When the control regions were deleted in the worms, alpha-synuclein no longer formed aggregates, and the worms were healthier and more mobile, even in old age, compared to worms expressing the normal alpha-synuclein protein.
Their findings are published today in Nature Structural and Molecular Biology.
Investigator Professor Sheena Radford, FMedSci FRS, Director of the Astbury Centre for Structural Molecular Biology at the University of Leeds, said: "In trying to tackle diseases like Parkinson's, the first problem is identifying the key areas to target with small-molecules or protein-based medicines, as these proteins do not have a fixed structure, ruling out traditional methods of structure-based drug design.
"Finding a previously over-looked target to focus future efforts on is very exciting.
"Our discovery of master controller regions may open up new opportunities to understand how mutating the protein sequence that causes disease could help us find the Achilles heel for these proteins to target for future therapeutic intervention."
The research was funded by the Biotechnology and Biological Sciences Research Council, European Research Council, Wellcome Trust and NC3Rs.
Function vs malfunction
Whilst alpha-synuclein is linked to Parkinson's disease, it is also thought to be involved in signalling across nerves in the brain. This involves the release of neurotransmitters which occurs when small carrier structures called vesicles, containing vital signalling molecules, fuse with cellular membranes to release their cargo. This is important for signalling in the nervous system.
To investigate whether the master controller regions identified in alpha-synuclein are also important for its function, the researchers looked at whether the modified protein could still fuse vesicles together.
They found that while removing the master control region prevented aggregation, it also prevented vesicle fusion. This suggests a tug-of-war between the function and harm - aggregation - of the master controller region.
Fine tuning of this balance may enable therapeutic opportunity to reduce aggregation whilst maintaining function, and it is the need to rebalance these two opposing roles of the master controller region that will be the next challenge.
The co-investigator of the study, Dr David Brockwell, said: "Our hope is that future research might target this master controller, to allow the development of a therapy which could tweak the conformation or stickiness of alpha-synuclein in the brain with only minimal changes to its function."
"We hope that such a strategy might be able to help people with early signs of Parkinson's, by reducing the formation of amyloid plaques in the brain, and to delay the progression of the disease."
Understanding life in molecular detail
To study how the master controller region affects aggregation, the team of researchers used a powerful technology called nuclear magnetic resonance (NMR) spectroscopy.
Following more than £5 million investment in 2016, the University's Astbury Centre for Structural Molecular Biology was able to purchase and install a powerful 950MHz NMR instrument, one of the most powerful in the country. This NMR machine allows researchers to advance our knowledge of how changes in protein structure can trigger diseases like Parkinson's.

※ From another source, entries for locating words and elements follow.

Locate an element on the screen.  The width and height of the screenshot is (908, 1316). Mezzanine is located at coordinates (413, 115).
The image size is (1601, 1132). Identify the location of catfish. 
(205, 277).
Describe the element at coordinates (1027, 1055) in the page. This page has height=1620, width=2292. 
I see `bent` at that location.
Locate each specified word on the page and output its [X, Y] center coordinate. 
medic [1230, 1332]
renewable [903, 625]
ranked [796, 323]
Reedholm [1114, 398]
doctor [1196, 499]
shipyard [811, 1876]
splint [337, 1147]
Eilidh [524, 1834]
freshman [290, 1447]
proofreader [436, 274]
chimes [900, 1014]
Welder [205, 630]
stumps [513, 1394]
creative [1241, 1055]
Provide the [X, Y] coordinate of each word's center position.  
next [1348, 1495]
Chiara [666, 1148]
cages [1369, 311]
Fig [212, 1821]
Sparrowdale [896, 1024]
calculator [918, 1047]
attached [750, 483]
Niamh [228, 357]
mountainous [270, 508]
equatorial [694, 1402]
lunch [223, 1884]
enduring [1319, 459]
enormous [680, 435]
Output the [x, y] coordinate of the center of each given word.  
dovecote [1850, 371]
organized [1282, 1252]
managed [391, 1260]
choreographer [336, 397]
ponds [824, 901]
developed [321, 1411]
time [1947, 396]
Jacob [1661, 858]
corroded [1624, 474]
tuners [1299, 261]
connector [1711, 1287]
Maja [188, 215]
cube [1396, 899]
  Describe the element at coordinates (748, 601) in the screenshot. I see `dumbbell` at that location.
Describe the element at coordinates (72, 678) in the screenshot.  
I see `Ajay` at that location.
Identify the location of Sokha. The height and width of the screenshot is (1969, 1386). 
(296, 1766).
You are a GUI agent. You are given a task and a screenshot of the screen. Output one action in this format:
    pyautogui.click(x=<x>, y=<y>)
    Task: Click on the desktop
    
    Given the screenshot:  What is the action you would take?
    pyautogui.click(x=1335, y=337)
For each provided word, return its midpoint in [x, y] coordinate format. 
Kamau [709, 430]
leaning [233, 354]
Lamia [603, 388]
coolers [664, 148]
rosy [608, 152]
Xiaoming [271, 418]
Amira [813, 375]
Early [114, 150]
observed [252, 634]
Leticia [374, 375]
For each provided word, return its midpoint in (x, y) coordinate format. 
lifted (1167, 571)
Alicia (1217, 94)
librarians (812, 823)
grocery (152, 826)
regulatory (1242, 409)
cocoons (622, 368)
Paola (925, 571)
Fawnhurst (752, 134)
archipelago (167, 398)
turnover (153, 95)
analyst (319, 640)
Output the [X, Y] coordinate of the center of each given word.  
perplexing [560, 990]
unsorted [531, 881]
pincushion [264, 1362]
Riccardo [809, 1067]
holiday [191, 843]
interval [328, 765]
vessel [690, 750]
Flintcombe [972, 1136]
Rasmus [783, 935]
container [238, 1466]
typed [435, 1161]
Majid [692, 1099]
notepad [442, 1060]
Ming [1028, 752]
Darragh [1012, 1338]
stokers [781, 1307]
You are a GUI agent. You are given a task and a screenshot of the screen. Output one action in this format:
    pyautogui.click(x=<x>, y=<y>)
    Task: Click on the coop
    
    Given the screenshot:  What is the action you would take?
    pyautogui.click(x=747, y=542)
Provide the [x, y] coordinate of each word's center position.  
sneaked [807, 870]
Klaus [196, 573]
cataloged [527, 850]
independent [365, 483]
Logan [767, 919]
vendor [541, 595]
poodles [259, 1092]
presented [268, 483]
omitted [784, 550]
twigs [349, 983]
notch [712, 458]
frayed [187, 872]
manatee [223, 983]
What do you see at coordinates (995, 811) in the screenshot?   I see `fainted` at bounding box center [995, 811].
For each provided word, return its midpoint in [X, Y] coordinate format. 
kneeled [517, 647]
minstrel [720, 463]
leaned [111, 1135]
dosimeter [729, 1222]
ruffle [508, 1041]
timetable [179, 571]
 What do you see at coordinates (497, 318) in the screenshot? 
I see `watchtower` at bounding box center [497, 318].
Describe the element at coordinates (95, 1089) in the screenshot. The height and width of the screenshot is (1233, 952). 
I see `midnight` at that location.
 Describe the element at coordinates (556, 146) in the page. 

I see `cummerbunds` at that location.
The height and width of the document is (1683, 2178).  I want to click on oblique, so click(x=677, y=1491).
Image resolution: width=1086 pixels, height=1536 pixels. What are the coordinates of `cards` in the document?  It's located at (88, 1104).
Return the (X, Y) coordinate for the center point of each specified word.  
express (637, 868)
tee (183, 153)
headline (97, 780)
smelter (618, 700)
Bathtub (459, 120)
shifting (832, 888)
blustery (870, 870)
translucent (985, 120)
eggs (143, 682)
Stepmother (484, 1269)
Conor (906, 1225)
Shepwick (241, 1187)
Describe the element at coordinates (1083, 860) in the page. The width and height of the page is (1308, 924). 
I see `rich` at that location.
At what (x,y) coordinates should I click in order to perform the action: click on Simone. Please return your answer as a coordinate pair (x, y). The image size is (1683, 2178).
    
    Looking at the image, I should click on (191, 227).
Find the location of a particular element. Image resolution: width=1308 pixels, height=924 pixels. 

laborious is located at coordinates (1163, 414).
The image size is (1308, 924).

Ms Ulamec said: "Our state-of-the-art NMR machines allowed us to map the interactions made between the master controller region and the rest of the protein. This has revealed a surprising complexity in a protein commonly thought to be without a fixed structure.
"Using NMR we have managed to build a detailed picture of this master controller region, which exerts its effect over NAC by forming key interactions that drive aggregation.
"Future research can also look at whether other proteins involved in different diseases also have master controller regions of aggregation, which could open up new avenues for therapeutic development in several neurodegenerative diseases which involve the aggregation of disordered proteins like alpha-synuclein."